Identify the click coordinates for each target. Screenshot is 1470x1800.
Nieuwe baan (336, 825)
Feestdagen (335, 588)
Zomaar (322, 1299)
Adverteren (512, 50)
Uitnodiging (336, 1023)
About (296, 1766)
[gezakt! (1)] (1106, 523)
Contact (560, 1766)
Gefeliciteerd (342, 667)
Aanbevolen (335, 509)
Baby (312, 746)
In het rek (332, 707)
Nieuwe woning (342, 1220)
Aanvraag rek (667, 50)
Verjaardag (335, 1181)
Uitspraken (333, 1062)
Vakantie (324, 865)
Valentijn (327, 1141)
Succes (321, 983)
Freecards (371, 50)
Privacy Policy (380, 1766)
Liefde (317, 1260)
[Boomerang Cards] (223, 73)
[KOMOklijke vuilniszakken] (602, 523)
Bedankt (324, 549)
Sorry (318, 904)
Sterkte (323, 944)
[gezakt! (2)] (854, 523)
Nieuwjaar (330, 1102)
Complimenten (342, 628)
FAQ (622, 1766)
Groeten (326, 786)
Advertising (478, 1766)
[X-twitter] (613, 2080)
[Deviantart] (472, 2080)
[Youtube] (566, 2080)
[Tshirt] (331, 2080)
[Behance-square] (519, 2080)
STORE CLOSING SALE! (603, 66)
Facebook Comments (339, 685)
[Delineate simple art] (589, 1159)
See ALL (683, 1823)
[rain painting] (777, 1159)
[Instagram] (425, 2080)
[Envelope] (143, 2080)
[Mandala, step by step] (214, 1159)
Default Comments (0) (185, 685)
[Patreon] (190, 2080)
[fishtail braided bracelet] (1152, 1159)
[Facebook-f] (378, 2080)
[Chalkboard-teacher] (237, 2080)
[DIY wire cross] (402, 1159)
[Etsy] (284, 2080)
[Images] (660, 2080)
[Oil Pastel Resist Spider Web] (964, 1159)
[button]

--------------------------------

(ABOUT THIS TASK):
All lines from the one containing "See ALL (683, 1823)" to the end of the records are to be duplicated exactly, and no other lines are to be given.

(REPLY):
See ALL (683, 1823)
[rain painting] (777, 1159)
[Instagram] (425, 2080)
[Envelope] (143, 2080)
[Mandala, step by step] (214, 1159)
Default Comments (0) (185, 685)
[Patreon] (190, 2080)
[fishtail braided bracelet] (1152, 1159)
[Facebook-f] (378, 2080)
[Chalkboard-teacher] (237, 2080)
[DIY wire cross] (402, 1159)
[Etsy] (284, 2080)
[Images] (660, 2080)
[Oil Pastel Resist Spider Web] (964, 1159)
[button]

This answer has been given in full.